Open, Provocative, London.


How would you describe your sound?

Loosely, I’d say mixing Indie and Brit-Pop influences with soft-spoken Hip-Hop, using a low-fi production blender. The smoothie I’ve come to call it stands for, “Brindie-Hop”. 


What makes you different?

Personally, I think the fact the music doesn’t fit into any genre alienates me a little.

What’s your greatest influence?

Observation. Paying attention to myself and occurrences around me. All the lessons I’ve learned, whether about everyday nitty-gritty or major revelations, can only be incorporated into lyrics if I’m examining them as they come.


Are you inspired by London’s music scene?

Heavily. I think the diversity of this beautiful city is pumping out some of my favorite music right now. The scene excites me to see where it’s all going.


What does music mean to your inner being?

Music has always comforted me, calmed me down and made me cry. It controls me, as well as keeping me sane (or better, almost). In all honesty, most of my happiness and contentment derived from listening to, writing or performing music. So, for my inner being, music is the be-all and end-all really.


What’s been your most insightful momentum this year?

Coming to a stage of realization of how my dependencies unfairly control my thoughts and how I act. This now lays heavily on my mind, and something I am beginning to change.

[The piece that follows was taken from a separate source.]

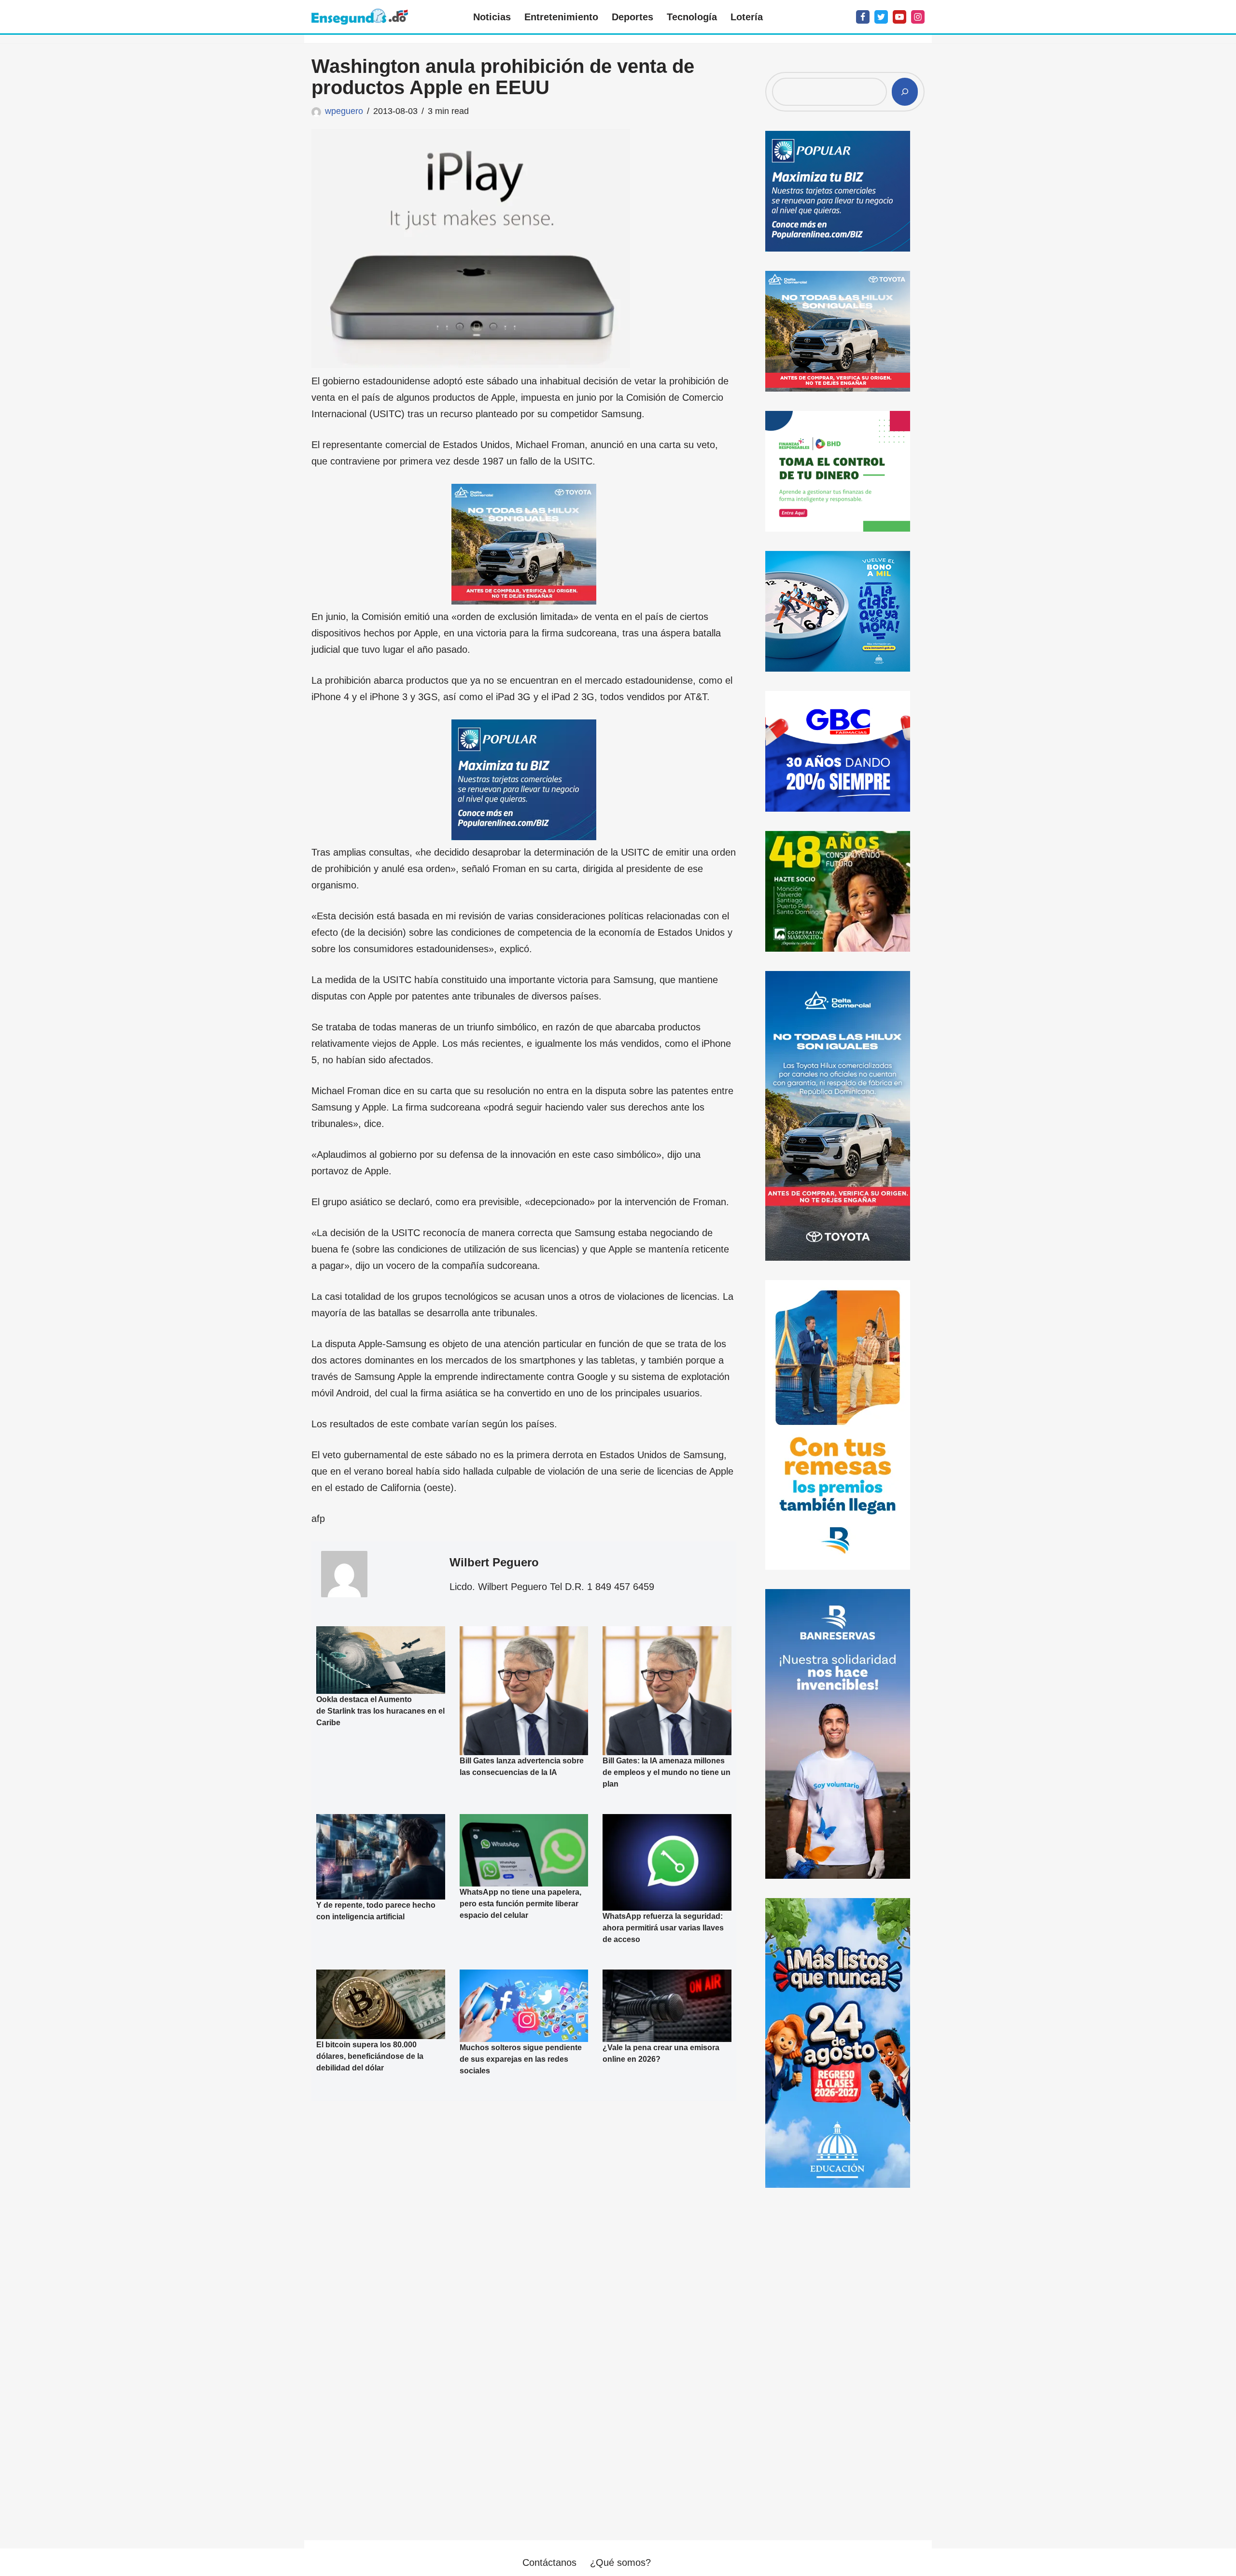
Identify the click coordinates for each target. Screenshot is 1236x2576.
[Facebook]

What’s been the biggest lesson you’ve taken away this last year?

Don’t be naive about who you’re letting in that passenger seat. This is your journey and your destination. Whoever’s coming with you has to help direct you there.


One album you couldn’t live without?

Rubber Soul.


What else have you been influenced by lately?

Recently, I’ve become captivated in poetry and literature. I have realized it’s a written world where one can communicate with most clarity and honesty. Bleak or beautiful, you are let into the mind of the writer. This has inspired me to view lyricism as an artwork, a place to paint a picture.


What’s next on your radar?

I have a new E.P., titled “L O N G D A Y S” – due to be released in September, as well as my next headliner at Camden Assembly on the November 8th. See you there!